Plumbing on device. Allow device != cuda

2026-03-11 13:29:47 +00:00 · 2024-01-03 15:28:22 -05:00
parent 373886cde5
commit 0d668aff1c
7 changed files with 19 additions and 74 deletions
--- a/hand_refiner/pipeline.py
+++ b/hand_refiner/pipeline.py
@@ -97,8 +97,10 @@ class MeshGraphormerMediapipe(Preprocessor):
            # init three transformer-encoder blocks in a loop
            for i in range(len(output_feat_dim)):
                config_class, model_class = BertConfig, Graphormer
-                config = config_class.from_pretrained(args.config_name if args.config_name \
-                        else args.model_name_or_path)
+                config = config_class.from_pretrained(
+                    args.config_name if args.config_name else args.model_name_or_path,
+                    device=args.device,
+                )

                config.output_attentions = False
                config.img_feature_dim = input_feat_dim[i] 
@@ -155,7 +157,7 @@ class MeshGraphormerMediapipe(Preprocessor):
            #logger.info('Backbone total parameters: {}'.format(backbone_total_params))

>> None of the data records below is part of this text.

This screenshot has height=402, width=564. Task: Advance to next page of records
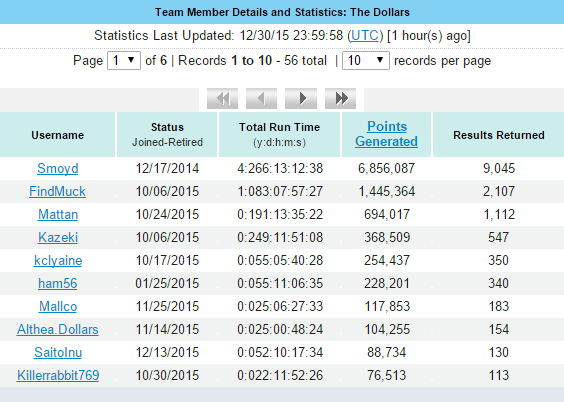[x=301, y=98]
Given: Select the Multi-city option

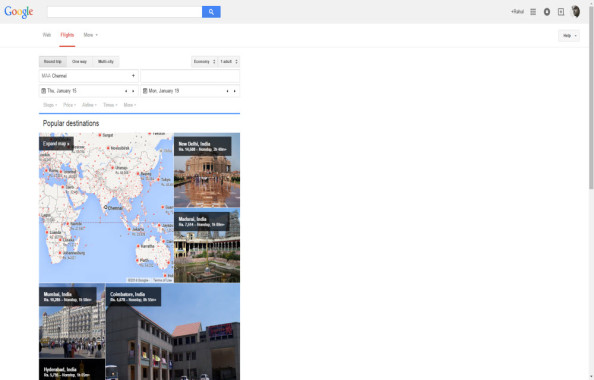Looking at the screenshot, I should [x=106, y=61].
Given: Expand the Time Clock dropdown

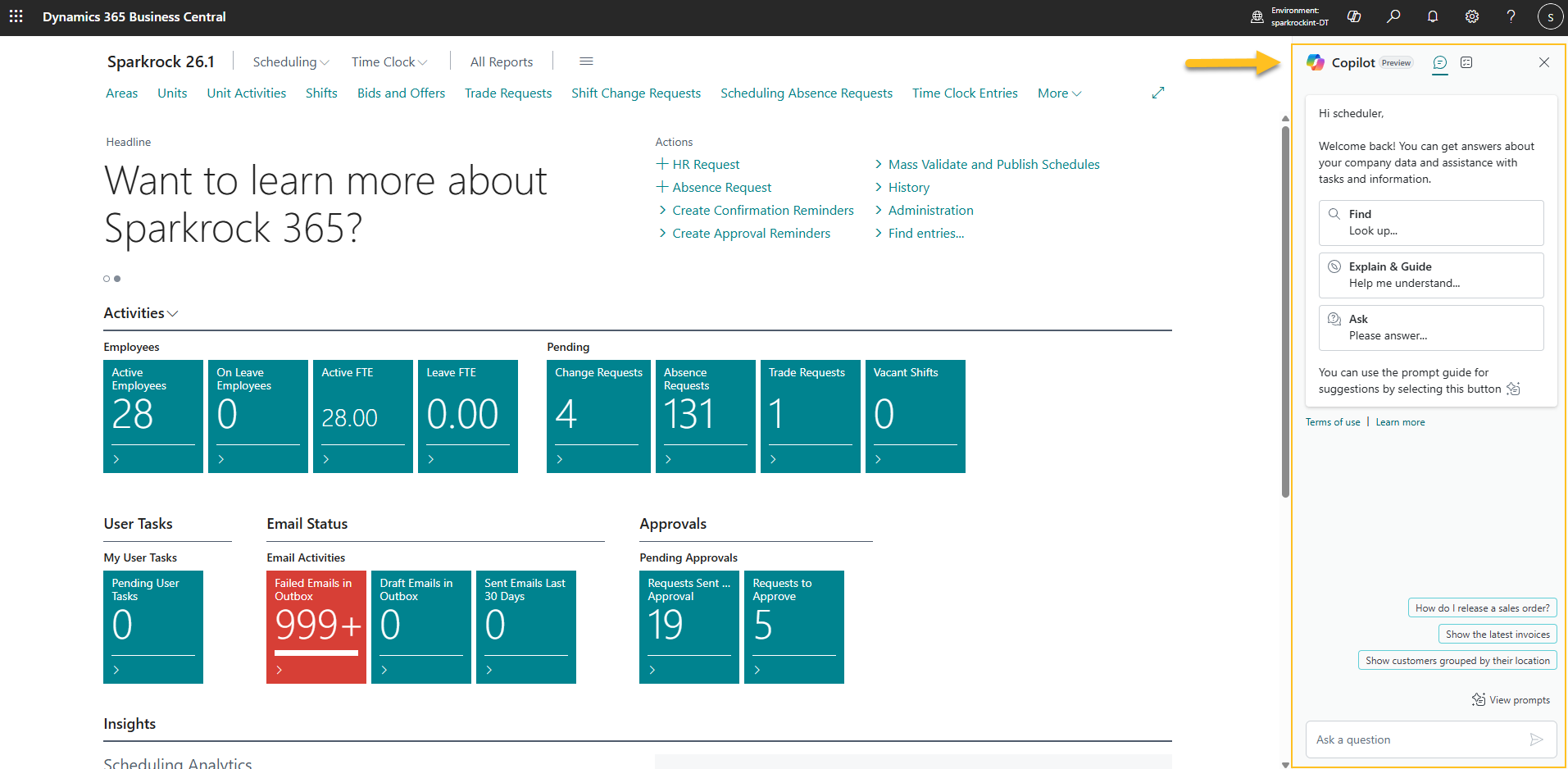Looking at the screenshot, I should (x=389, y=61).
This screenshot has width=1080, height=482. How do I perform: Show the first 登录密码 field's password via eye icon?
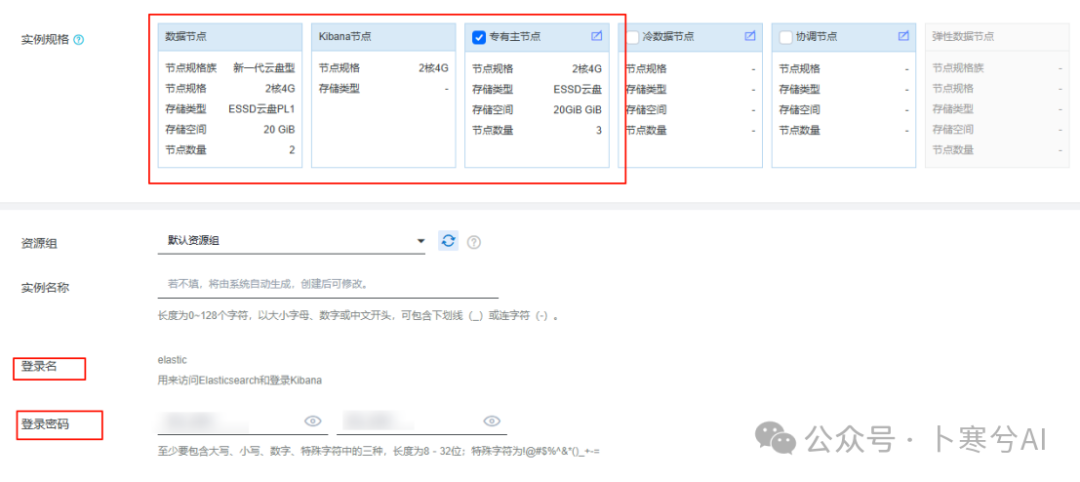click(x=312, y=421)
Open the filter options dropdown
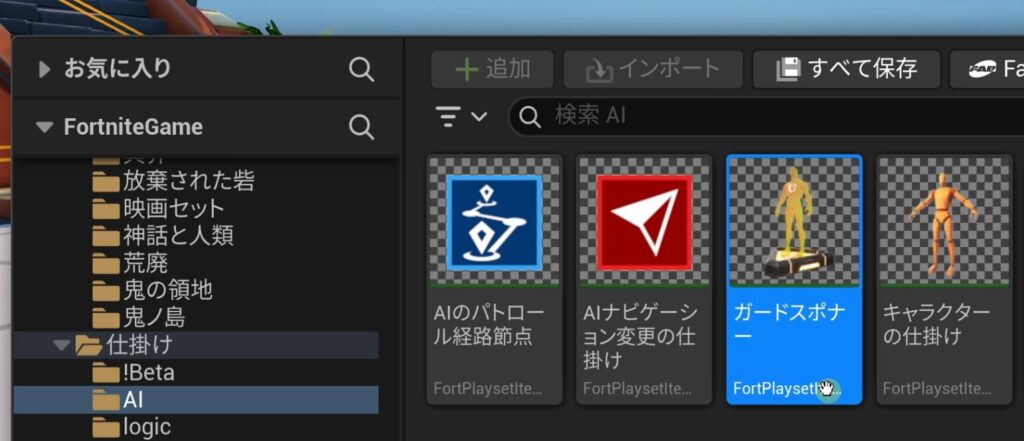This screenshot has width=1024, height=441. coord(462,116)
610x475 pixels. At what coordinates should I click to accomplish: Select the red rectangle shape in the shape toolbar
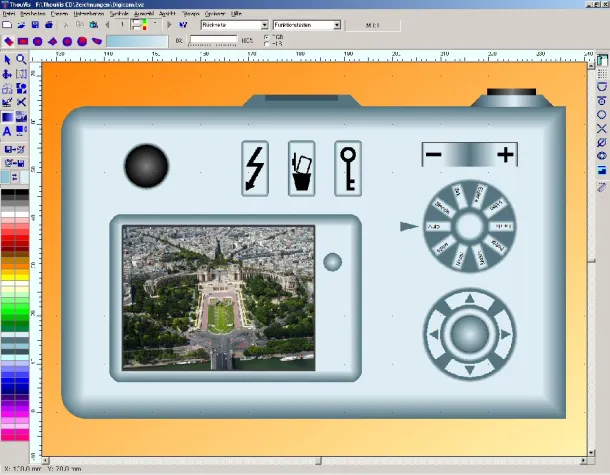click(23, 41)
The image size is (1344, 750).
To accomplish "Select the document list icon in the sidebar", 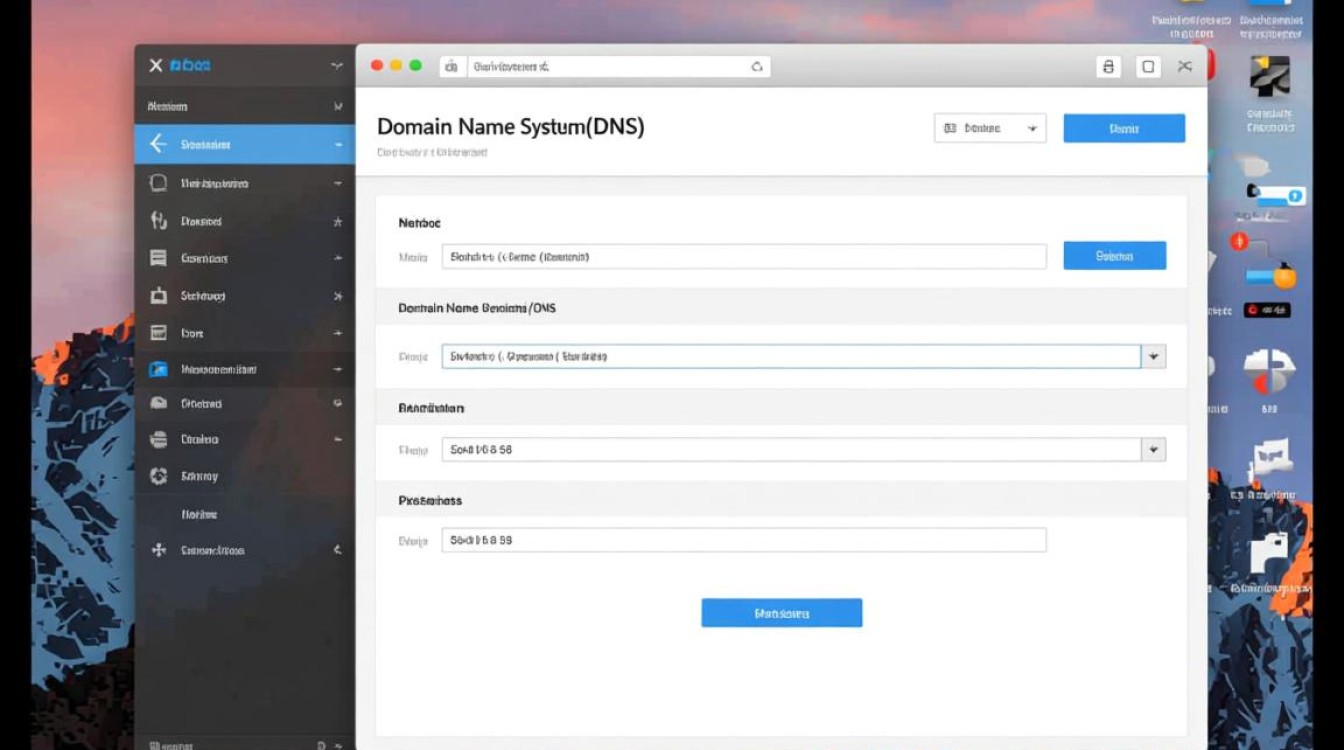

            # build end-to-end Graphormer network (CNN backbone + multi-layer Graphormer encoder)
-            _model = Graphormer_Network(args, config, backbone, trans_encoder)
+            _model = Graphormer_Network(args, config, backbone, trans_encoder, device=args.device)

            if args.resume_checkpoint!=None and args.resume_checkpoint!='None':
                # for fine-tuning or resume training or inference, load weights from checkpoint
--- a/mesh_graphormer/modeling/_gcnn.py
+++ b/mesh_graphormer/modeling/_gcnn.py
@@ -9,7 +9,6 @@ data_path = Path(__file__).parent / "data"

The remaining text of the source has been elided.